▸ **Task goal**
Can you copy each of the entries below word for word, leaving out the pictures?

▸ **Extracted information**
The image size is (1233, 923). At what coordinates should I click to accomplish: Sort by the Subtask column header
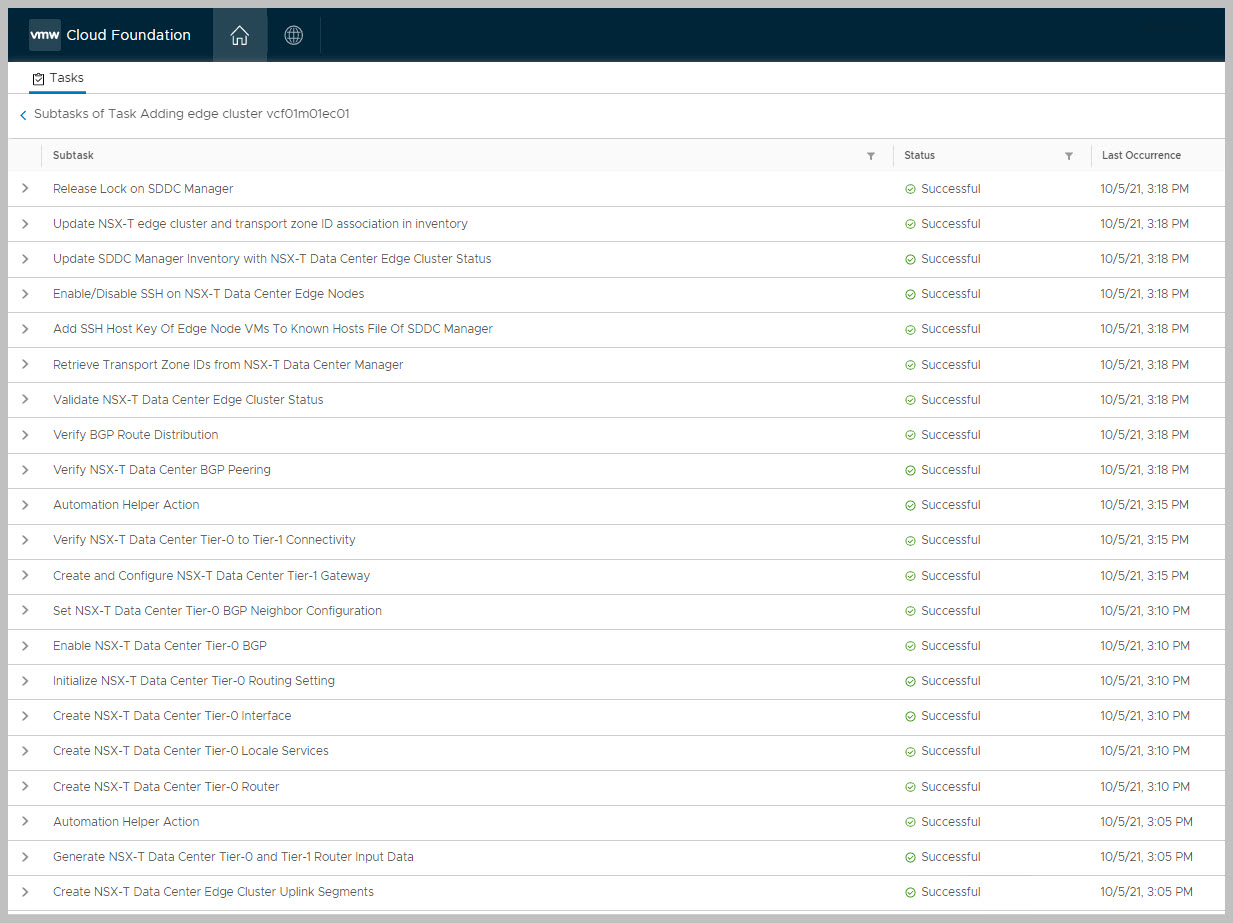[73, 156]
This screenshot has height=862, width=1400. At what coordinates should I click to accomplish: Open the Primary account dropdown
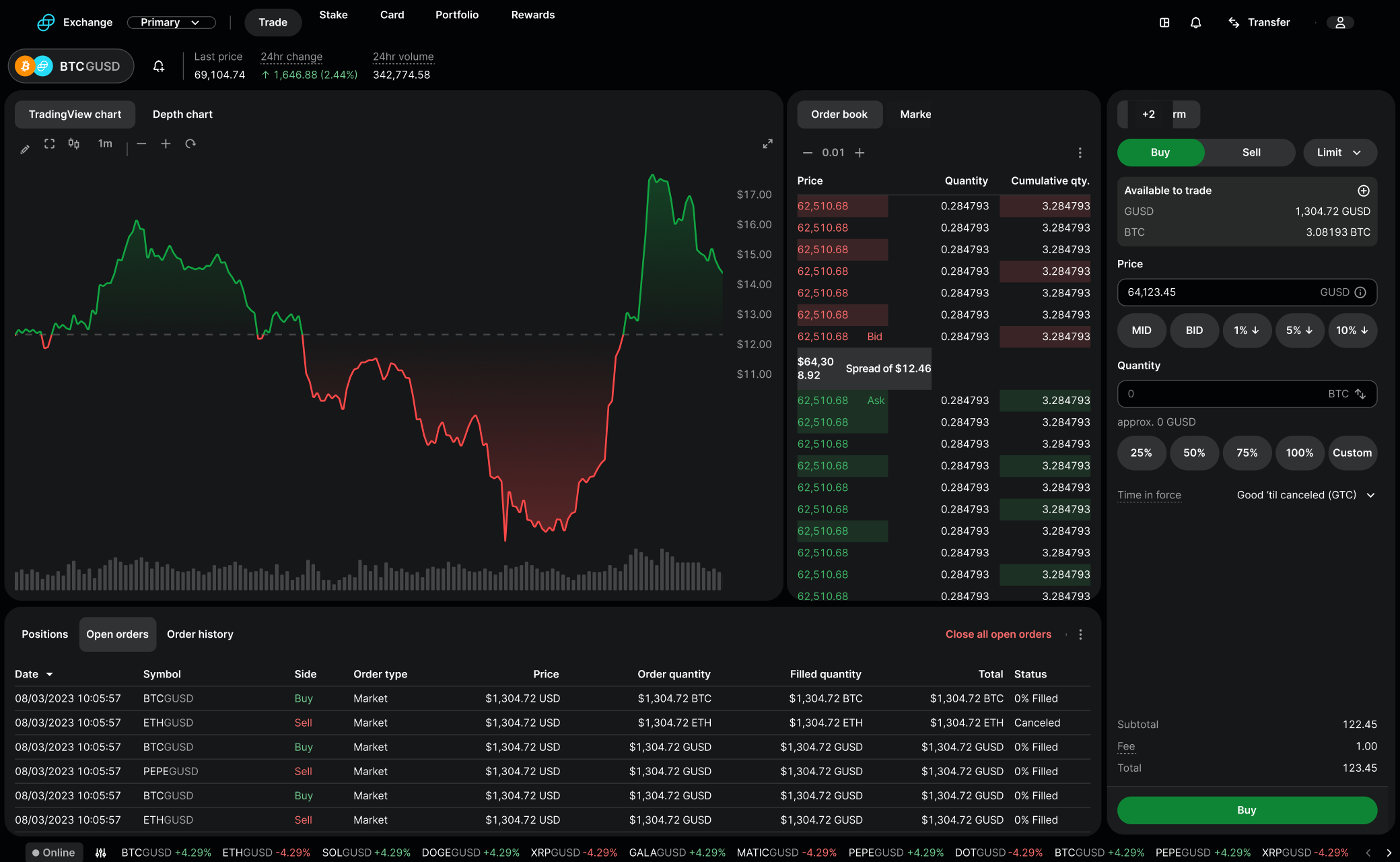click(171, 23)
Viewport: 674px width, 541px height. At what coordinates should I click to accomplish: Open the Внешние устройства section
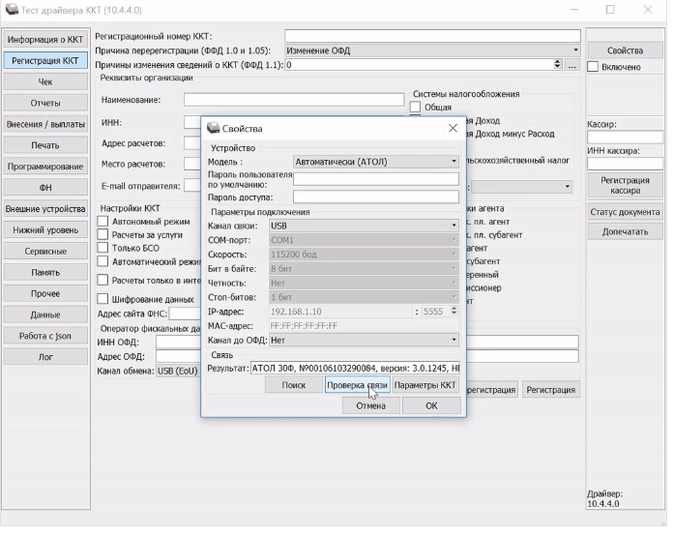tap(45, 209)
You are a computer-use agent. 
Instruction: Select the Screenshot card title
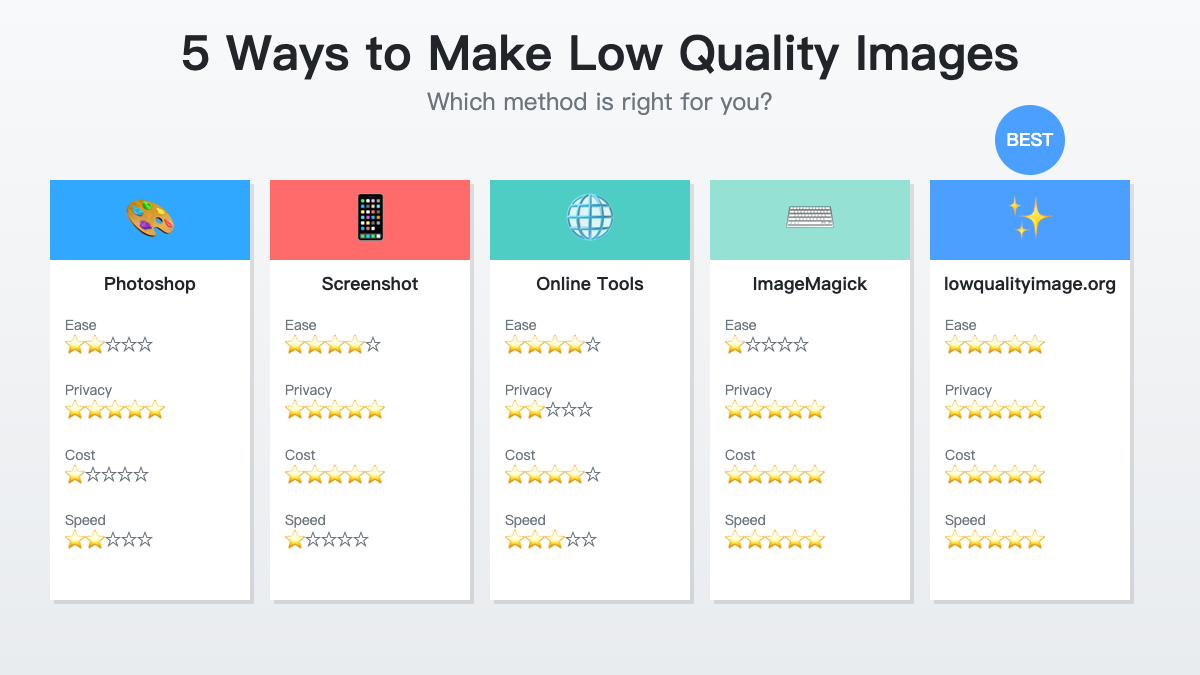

▸ **In response**
The image size is (1233, 923). At what coordinates should I click to accomplish: Sort by the Subtask column header
[73, 156]
This screenshot has height=862, width=1400. At what coordinates should I click to accomplish: Open the Primary account dropdown
click(171, 23)
Viewport: 674px width, 541px height. At what coordinates should I click to accomplish: Open the Внешние устройства section
tap(45, 209)
You are a computer-use agent. 
Instruction: Select the Screenshot card title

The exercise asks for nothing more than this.